Di tingkat pengecer, harga jual cabe merah keriting berkisar antara Rp 35.000 hingga Rp 36.000 per kilogram, sementara cabe rawit dijual dengan harga yang lebih tinggi, yaitu Cabe Rawit Madura Rp 24.000 hingga Rp 25.000 per kilogram, Cabe Rawit Jengki Rp 40.000 hingga Rp 42.000 per kilogram, dan Cabe Rawit Geprek Rp 85.000 per kilogram.

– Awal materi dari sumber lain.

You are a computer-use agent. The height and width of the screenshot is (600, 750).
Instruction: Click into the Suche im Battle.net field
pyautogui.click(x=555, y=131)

Selain itu, hasil pengecekan juga mengungkapkan bahwa cabe merah yang diperdagangkan di pasar tersebut berasal dari Kabupaten Kerinci dan Medan, Sumatera Utara. Meski harga relatif stabil, pihak kepolisian memastikan bahwa stok cabe merah dan rawit masih cukup untuk memenuhi kebutuhan masyarakat, sehingga diharapkan tidak ada lonjakan harga yang signifikan selama bulan Ramadhan mendatang.
Pengecekan ini menunjukkan komitmen Polda Jambi dalam menjaga kestabilan harga sembako, khususnya menjelang bulan suci Ramadhan, untuk memastikan kesejahteraan masyarakat.